For Oxford (Servicing) Limited is fully licensed as a debt collector by . . . the Office of Fair Trading.
Commodity trader that operates like a scrap metal dealer
R. M. L. writes: I was cold-called by Capital Asset (Scotland) in Edinburgh, inviting me to invest in commodities and/or currencies. From the brochure it looks above board, but it does not appear to be authorised by the Financial Services Authority.
THERE is less to Capital Asset than meets the eye. It looks like an investment company - its literature talks about trading in metals and the significant profit potential of currency markets.
But the truth is that it is more like a scrap metal dealer than a commodity trader, and more like a bureau de change than a currency broker.
The Financial Services Authority regulates 'paper' transactions involving stocks and shares, life policies and so on. It does not regulate deals in which investors can take physical possession of their purchases, which is why FSA officials don't hang round Sotheby's or Christie's, even though buyers might invest huge sums in art or antiques.
This is how Capital Asset sidesteps the investor protection laws. Put your cash into ten tonnes of copper and in theory you could collect it from a warehouse. Nobody really expects you to, but it is enough to turn Capital Asset's salesmen into scrap dealers in suits.
The same applies to currencies. Regulation applies only to the futures markets, where you bet that by a particular date the yen, the dollar or whatever will have moved up or down by a particular amount. But if you put your pounds into Swiss francs with Capital Asset, that's what you get, just as though you had ordered them from your travel agent for your ski trip.
I suspect the firm makes much of its profits from moneylending. Investors can put down up to 20% in cash and Capital Asset's finance arm lends the rest. So whether an investment rises or falls, Capital Asset charges fees and interest.
Anyone using this scheme should watch not just the prices of metals or currencies, but also the borrowing costs, which might make it hard to make a profit.

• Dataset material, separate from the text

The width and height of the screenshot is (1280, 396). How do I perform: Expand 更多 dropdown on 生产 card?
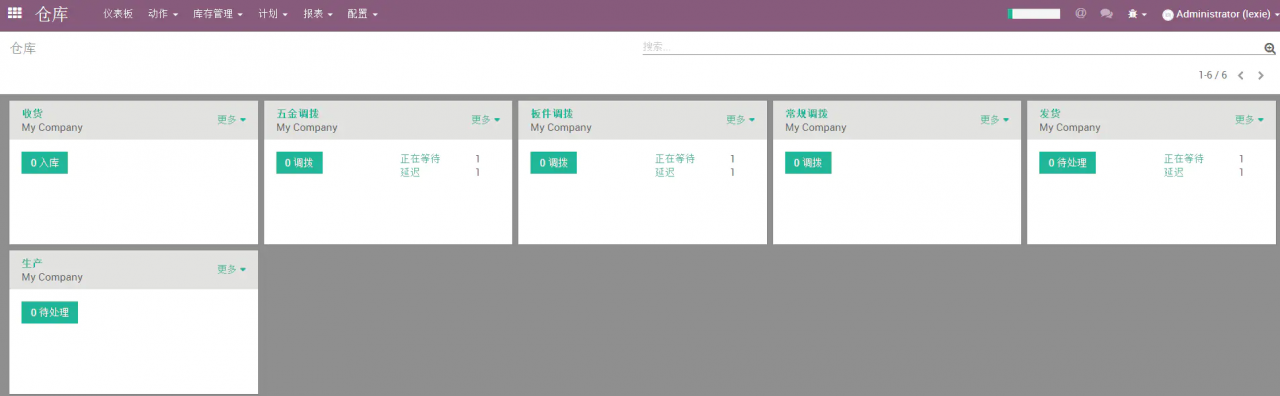(231, 270)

Tea machine doesn't work but I must still pay for it
I. L. writes: I ordered a hotdrinks vending machine, which I was told I had to lease. The salesman said that if I was not satisfied, the machine could be removed at three months' notice. The machine did not work satisfactorily, but when I contacted the vending company it had ceased trading.
First National Business Equipment Leasing then said that while I could cancel the contract with the vending company, I could not cancel the leasing agreement. So this means I must pay for a useless machine.

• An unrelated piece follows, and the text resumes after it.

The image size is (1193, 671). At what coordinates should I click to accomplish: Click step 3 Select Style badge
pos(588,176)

ABBEY National, which owns First National, says you approached it through a broker with a request for leasing finance and the vending company was never its agent, which distances the bank from any responsibility.
But it accepts that you can't look to the vending firm to fix the machine, which is more than a little frustrating. So, although on paper £1,824 is outstanding under the leasing agreement, it will accept £1,000 in full settlement, and you have agreed. A fair compromise.
RBS honours card loss
G. G. writes: I bought my house cover from Independent Insurance for £224. Independent then went broke and I had to pay a further £199 to Legal & General for the same cover.
Both payments were made by Royal Bank of Scotland credit card. I wrote to the bank claiming under the Consumer Credit Act, but I have received no reply.
THE Consumer Credit Act makes credit card firms jointly liable if a company goes out of business or fails to deliver goods the cardholder bought.
The failure of Independent Insurance is a clear-cut example.
Independent failed to provide insurance cover because it went bust, and for the same reason it was in no position to offer a refund. That leaves RBS to pick up the pieces.
The bank admits it received your letter, but it was passed to the wrong department and was never followed up. An official told me: 'I can only apologise. I can assure you this is below the level of service we seek to provide.'
By the time you read this, your Royal Bank card will have been credited with the £199 it cost to replace your policy. And as a gesture of apology, the bank is adding a further £100.